Saved entries
○ ○ ○ ○ ○
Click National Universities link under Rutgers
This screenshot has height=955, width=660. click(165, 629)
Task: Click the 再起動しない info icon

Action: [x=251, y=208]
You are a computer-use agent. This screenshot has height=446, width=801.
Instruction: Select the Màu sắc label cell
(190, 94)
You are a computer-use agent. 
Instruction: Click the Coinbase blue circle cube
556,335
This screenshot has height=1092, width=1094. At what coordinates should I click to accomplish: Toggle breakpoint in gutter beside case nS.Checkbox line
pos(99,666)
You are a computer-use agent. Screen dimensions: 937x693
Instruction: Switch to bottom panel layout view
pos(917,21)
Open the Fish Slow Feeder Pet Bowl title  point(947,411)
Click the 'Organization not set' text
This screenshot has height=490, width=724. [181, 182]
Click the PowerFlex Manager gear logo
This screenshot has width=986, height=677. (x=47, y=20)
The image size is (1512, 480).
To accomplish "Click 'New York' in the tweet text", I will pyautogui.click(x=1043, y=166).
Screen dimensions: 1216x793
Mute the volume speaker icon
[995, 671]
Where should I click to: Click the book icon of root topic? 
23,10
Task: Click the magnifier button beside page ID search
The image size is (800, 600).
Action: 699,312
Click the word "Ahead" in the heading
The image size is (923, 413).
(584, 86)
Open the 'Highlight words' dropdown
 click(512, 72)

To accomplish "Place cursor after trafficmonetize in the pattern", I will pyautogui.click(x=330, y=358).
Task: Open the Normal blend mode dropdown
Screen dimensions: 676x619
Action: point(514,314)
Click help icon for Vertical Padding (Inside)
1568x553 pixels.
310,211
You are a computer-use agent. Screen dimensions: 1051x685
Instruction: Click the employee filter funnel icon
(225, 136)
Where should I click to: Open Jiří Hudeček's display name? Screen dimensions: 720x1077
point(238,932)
○ ○ ○ ○ ○
* [Problem requirements]:
The reply should consist of all the records, repeated exactly.

* [Result of this task]:
Click National Universities link under Rutgers
This screenshot has height=955, width=660. click(165, 629)
Task: Click the 再起動しない info icon

Action: [x=251, y=208]
You are a computer-use agent. This screenshot has height=446, width=801.
Instruction: Select the Màu sắc label cell
(190, 94)
You are a computer-use agent. 
Instruction: Click the Coinbase blue circle cube
556,335
This screenshot has height=1092, width=1094. At what coordinates should I click to accomplish: Toggle breakpoint in gutter beside case nS.Checkbox line
pos(99,666)
You are a computer-use agent. Screen dimensions: 937x693
Instruction: Switch to bottom panel layout view
pos(917,21)
Open the Fish Slow Feeder Pet Bowl title  point(947,411)
Click the 'Organization not set' text
This screenshot has height=490, width=724. [181, 182]
Click the PowerFlex Manager gear logo
This screenshot has width=986, height=677. (x=47, y=20)
The image size is (1512, 480).
To accomplish "Click 'New York' in the tweet text", I will pyautogui.click(x=1043, y=166).
Screen dimensions: 1216x793
Mute the volume speaker icon
[995, 671]
Where should I click to: Click the book icon of root topic? 
23,10
Task: Click the magnifier button beside page ID search
The image size is (800, 600).
Action: 699,312
Click the word "Ahead" in the heading
The image size is (923, 413).
(584, 86)
Open the 'Highlight words' dropdown
 click(512, 72)

To accomplish "Place cursor after trafficmonetize in the pattern", I will pyautogui.click(x=330, y=358).
Task: Open the Normal blend mode dropdown
Screen dimensions: 676x619
Action: point(514,314)
Click help icon for Vertical Padding (Inside)
1568x553 pixels.
310,211
You are a computer-use agent. Screen dimensions: 1051x685
Instruction: Click the employee filter funnel icon
(225, 136)
Where should I click to: Open Jiří Hudeček's display name? Screen dimensions: 720x1077
point(238,932)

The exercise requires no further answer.